|View out the window of Alyeska Resort of the Blueberry Festival|
Apparently the Blueberry Festival was going on in Girdwood and Alisa's family was there, so we stopped in at the Alyeska Resort to check it out. The number of people there was insane. Parking lots were full nearly a mile away from the resort. I was impressed. There was the usual carnival-type food, craft booths and a live band. Chair 7 was going, ferrying berry-pickers up the mountain a bit. Hundreds of berry-pickers. Imagine having enough blueberries for hundreds or even thousands of folks to pick and pick and pick! The slopes were covered with clusters of people with buckets, creating a festive atmosphere and, I'm sure, scaring away any bear interested in those berries.
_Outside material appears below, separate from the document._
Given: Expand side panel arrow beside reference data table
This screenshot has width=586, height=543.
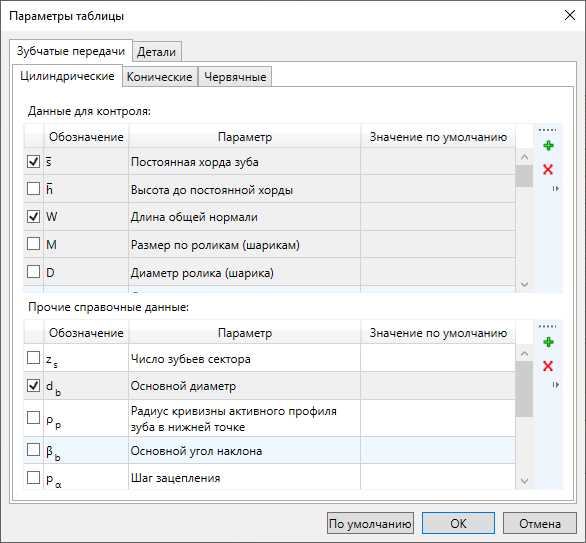Looking at the screenshot, I should 556,385.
After walking through the booths, I found a cozy corner by the outdoor fireplace where I could listen to the band and watch the crowds go by. While I am a passionate berry-picker, I discovered I am also a solitary berry picker. I would rather pick with a few of my close friends than what felt like half the city of Anchorage! But I can also see why folks might enjoy that, and in the right circumstances, I might as well. But I was a mom with a mission, so shortly after we arrived we gave up our parking spot and headed up the road.
We got a taste of city living for an evening, then headed out to Fairbanks the next morning, uncertain how long it would take us. My guess was 6 hours, and with stops, we were right on: it took us 6 1/2 hours to reach Fairbanks with minimal traffic up the Parks Highway.
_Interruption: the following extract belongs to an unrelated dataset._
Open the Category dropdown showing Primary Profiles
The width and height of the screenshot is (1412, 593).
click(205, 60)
We got to see the burned area from the Willow-area fire that raged earlier this summer, which folks who drove through it said was eerie as the fires were right along the highway. I could only imagine.
|Burnt trees highlighted by fireweed along the Parks Highway near Willow|
We stayed at the Riverside Cabins along the Chena River, which was basically hotel rooms in cabins, but that were nice enough and fairly new. It was right on a bike path, so that was a plus.
|Riverside Cabins in Fairbanks|
The campus visit was interesting. My impression was that the campus is old but well kept up. The philosophy is to keep costs and tuition low for students, so instead of the snazzy new recreation centers that nearly every other campus we visited featured, it had a well-equipped though older rec building. The science building we went through was nice (loved the showers for folks who are working on research!), which makes sense as UAF is known for its science programs, and especially its robust research program. My daughter added it to her list of colleges to apply to, and we considered our trip to be worthwhile.
|Termination dust sprinkled the tops of peaks north of Talkeetna|
Over a thousand miles in 4 days, all for a campus visit. Check. It may be a great investment if my daughter decides to go to college at UAF!